MIT Scientists Led by Nobelist Susumu Tonegawa Identify Hippocampus Neurons Devoted to Social Memory; “One of the Most Fascinating Papers Related to Social Neuroscience I’ve Ever Seen,” Says Independent Expert

Mice have brain cells that are dedicated to storing memories of other mice, according to a new study from MIT neuroscientists. These cells, found in a region of the hippocampus known as the ventral CA1, store “social memories” that help shape the mice’s behavior toward each other.
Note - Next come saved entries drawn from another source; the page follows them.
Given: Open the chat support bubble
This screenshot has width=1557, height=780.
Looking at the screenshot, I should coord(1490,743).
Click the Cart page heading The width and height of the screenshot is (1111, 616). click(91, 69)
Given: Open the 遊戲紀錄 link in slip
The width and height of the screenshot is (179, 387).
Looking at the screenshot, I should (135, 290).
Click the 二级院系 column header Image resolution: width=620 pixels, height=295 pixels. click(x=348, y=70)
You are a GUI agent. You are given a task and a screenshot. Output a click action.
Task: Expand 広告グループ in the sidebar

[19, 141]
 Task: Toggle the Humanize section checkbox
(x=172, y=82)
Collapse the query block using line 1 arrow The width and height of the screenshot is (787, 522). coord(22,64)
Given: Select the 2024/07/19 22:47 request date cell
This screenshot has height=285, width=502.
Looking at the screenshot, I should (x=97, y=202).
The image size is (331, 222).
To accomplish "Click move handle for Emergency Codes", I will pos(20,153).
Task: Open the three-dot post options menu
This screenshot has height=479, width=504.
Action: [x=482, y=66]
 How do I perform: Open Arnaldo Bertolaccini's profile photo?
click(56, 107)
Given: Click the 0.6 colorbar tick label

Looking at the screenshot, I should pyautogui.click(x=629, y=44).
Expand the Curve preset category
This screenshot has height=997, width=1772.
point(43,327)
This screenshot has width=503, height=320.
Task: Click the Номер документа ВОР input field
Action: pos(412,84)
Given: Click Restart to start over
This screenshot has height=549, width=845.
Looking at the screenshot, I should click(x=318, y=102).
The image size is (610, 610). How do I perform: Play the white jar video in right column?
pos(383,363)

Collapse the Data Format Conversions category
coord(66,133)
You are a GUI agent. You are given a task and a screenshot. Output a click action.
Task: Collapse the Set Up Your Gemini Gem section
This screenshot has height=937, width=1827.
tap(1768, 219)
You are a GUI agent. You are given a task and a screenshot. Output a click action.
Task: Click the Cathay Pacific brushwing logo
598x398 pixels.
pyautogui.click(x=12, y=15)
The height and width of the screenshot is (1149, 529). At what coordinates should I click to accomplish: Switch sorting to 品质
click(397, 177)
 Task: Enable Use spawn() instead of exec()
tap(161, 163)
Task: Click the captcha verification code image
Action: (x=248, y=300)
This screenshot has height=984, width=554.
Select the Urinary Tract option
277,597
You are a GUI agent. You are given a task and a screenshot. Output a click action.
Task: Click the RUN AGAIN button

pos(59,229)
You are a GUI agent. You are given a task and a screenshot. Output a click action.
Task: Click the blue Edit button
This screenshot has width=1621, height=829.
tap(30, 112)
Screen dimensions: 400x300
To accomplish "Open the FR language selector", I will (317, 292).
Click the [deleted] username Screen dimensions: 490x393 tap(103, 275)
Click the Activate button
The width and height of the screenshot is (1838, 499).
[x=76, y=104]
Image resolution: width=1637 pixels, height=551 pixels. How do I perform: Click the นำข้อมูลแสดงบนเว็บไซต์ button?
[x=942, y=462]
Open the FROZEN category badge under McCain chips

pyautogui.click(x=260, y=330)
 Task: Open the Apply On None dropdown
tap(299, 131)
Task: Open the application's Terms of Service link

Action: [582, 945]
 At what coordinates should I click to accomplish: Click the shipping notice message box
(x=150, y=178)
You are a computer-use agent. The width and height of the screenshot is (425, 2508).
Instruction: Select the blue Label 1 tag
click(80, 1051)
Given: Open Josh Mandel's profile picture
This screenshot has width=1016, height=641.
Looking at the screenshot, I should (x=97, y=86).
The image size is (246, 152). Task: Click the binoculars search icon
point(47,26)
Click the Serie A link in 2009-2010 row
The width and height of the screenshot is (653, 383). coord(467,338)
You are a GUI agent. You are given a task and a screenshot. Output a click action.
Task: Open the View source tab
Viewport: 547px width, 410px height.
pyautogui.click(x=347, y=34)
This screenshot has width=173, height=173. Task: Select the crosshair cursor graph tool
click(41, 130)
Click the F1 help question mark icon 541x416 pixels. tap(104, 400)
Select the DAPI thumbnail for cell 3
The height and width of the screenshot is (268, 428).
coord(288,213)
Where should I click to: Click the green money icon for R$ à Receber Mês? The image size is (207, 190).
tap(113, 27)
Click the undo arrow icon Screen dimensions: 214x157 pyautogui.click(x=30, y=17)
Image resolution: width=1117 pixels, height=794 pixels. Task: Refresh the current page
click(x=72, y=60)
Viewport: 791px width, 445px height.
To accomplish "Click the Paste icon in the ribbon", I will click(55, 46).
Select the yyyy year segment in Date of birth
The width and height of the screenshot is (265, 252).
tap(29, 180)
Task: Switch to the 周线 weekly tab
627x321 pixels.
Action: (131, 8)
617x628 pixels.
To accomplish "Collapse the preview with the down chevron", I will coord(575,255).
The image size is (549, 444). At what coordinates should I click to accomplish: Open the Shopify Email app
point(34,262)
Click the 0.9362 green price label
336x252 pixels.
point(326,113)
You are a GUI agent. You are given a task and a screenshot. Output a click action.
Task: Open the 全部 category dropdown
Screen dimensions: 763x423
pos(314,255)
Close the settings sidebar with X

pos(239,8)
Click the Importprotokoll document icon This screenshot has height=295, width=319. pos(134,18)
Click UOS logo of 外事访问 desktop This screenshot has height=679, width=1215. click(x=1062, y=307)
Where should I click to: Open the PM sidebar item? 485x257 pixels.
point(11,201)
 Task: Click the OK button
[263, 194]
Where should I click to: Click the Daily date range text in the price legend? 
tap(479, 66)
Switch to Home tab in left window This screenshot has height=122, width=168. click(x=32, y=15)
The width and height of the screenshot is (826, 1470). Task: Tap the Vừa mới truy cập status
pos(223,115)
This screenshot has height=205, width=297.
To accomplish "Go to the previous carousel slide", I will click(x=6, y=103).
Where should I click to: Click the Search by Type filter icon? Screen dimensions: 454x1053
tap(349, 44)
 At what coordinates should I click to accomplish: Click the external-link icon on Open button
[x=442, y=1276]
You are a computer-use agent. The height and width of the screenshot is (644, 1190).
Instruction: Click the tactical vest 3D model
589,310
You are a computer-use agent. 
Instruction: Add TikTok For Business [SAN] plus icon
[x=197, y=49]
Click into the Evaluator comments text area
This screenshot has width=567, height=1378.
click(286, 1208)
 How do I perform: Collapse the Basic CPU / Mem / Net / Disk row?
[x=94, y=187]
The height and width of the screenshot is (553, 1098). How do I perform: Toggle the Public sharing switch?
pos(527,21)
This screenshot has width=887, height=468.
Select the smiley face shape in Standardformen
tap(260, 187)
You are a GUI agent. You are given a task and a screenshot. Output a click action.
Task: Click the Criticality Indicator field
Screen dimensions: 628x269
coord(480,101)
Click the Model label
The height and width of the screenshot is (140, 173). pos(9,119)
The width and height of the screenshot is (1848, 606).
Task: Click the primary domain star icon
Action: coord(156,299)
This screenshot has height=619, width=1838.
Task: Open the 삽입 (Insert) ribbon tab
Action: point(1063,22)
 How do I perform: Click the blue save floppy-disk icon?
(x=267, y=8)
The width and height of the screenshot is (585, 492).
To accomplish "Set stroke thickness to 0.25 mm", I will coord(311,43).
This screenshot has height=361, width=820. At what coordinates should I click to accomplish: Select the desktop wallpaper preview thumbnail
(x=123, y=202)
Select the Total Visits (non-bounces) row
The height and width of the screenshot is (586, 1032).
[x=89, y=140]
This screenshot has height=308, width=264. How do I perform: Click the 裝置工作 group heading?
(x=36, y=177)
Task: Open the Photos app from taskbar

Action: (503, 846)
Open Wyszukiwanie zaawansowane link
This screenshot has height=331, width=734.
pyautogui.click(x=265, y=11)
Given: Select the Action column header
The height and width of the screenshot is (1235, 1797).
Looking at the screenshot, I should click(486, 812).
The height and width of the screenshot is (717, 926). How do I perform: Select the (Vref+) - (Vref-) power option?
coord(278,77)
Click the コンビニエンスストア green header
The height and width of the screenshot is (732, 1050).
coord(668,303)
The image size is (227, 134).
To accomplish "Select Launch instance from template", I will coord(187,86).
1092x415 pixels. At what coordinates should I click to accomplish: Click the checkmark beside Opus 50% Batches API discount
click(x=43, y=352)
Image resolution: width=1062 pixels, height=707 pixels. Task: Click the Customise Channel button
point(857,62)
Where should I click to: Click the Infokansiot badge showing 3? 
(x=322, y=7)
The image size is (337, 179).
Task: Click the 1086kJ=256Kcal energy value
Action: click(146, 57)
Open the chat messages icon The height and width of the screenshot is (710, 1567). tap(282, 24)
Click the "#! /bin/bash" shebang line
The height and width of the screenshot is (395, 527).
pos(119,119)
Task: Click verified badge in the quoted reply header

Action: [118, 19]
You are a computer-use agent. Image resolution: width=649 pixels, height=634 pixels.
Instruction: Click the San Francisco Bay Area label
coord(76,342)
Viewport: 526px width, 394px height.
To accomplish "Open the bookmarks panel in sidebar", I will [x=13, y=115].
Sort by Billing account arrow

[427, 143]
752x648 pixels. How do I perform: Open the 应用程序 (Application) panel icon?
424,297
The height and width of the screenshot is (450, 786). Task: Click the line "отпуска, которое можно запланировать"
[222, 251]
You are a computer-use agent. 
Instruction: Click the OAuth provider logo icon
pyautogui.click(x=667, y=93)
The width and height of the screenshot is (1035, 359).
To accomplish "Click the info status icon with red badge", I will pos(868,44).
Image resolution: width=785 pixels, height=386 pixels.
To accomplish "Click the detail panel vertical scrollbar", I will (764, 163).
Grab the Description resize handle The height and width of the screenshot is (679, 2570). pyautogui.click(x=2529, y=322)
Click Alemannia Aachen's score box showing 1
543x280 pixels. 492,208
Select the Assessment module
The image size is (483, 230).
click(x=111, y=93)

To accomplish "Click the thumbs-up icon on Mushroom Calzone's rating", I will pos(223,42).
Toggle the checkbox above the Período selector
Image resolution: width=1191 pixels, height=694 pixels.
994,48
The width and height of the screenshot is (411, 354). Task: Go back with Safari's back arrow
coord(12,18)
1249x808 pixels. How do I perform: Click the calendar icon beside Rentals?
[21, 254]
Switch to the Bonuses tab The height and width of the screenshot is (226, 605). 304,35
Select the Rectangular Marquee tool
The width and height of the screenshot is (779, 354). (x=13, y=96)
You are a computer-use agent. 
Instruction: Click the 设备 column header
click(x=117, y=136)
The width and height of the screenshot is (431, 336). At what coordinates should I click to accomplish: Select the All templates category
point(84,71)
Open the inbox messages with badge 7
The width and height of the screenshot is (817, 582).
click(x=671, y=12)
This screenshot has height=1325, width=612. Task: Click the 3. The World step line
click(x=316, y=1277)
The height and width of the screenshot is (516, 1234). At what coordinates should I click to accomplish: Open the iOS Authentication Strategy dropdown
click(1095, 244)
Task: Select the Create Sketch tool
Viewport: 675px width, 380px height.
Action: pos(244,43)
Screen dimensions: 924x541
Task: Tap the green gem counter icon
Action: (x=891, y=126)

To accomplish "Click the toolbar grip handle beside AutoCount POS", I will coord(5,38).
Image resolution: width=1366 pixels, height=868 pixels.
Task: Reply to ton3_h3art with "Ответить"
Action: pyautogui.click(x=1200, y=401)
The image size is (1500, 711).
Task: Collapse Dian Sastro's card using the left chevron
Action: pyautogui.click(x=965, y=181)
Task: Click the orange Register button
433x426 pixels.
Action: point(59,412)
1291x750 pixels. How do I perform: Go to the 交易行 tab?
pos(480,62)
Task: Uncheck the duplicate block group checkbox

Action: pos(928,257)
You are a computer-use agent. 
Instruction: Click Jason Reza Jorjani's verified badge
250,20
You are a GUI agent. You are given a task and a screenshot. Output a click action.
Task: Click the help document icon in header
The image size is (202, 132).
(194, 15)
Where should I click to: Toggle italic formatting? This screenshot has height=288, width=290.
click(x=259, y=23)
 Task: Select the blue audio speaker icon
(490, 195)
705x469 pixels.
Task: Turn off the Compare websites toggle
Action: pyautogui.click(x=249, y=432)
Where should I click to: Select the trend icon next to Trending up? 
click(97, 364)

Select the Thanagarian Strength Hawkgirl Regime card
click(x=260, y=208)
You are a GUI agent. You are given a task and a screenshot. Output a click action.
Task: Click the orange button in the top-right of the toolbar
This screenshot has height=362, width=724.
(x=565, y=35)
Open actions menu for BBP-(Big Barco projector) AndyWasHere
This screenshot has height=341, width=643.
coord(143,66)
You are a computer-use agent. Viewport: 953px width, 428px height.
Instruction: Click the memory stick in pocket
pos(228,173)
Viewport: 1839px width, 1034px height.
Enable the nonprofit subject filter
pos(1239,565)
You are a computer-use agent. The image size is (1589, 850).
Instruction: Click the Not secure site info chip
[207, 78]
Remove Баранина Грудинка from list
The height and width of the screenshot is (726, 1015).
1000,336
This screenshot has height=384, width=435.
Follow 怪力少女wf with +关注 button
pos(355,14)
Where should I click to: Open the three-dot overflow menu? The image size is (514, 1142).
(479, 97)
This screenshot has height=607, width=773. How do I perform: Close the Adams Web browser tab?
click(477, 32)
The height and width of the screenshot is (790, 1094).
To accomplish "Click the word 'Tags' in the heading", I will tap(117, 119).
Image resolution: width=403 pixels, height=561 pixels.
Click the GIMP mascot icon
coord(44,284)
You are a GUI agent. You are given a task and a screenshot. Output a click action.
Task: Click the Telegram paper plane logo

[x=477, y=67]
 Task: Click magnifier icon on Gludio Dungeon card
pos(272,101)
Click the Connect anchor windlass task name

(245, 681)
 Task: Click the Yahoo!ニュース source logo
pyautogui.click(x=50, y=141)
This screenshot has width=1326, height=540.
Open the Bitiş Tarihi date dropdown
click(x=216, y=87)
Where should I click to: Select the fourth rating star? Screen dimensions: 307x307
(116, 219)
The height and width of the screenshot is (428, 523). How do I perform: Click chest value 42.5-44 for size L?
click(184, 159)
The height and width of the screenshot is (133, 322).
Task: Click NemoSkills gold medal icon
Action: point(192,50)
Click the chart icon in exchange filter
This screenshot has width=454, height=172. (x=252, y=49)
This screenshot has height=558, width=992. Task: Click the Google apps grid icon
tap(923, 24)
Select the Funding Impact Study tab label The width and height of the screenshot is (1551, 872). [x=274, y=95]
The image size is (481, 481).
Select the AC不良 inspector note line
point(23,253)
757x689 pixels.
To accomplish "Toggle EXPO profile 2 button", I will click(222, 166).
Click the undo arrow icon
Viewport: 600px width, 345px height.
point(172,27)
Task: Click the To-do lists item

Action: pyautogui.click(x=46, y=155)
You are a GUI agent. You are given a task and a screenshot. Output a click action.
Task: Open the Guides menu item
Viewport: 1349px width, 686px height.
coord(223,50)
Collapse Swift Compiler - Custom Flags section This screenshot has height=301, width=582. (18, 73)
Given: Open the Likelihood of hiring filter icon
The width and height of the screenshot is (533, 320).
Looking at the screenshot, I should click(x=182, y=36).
The researchers also showed that they can suppress or stimulate these memories by using a technique known as optogenetics to manipulate the cells that carry these memory traces, or engrams. “You can change the perception and the behavior of the test mouse by either inhibiting or activating the ventral CA1 cells,” says Nobelist Susumu Tonegawa, Ph.D., the Picower Professor of Biology and Neuroscience, and Director of the RIKEN-MIT Center for Neural Circuit Genetics at the Picower Institute for Learning and Memory. Dr. Tonegawa is the senior author of the study, which appears in the September 30, 2016 issue of Science. The article is titled “Ventral CA1 Neurons Store Social Memory.” MIT postdoc Teruhiro Okuyama is the paper’s lead author. In a well-known study published in 2005, researchers at Caltech identified neurons in the human brain that respond specifically to images of celebrities such as Halle Berry or Brad Pitt, leading the scientists to conclude that the brain has cells devoted to storing memories of people who are familiar. Many of these cells were found in and around the hippocampus, which is also where the brain stores memories of events, known as episodic memories. The MIT team suspected that in mice, social memories might be stored in the hippocampus’ ventral CA1, in part because previous studies have suggested that this region is not involved in storing episodic memories.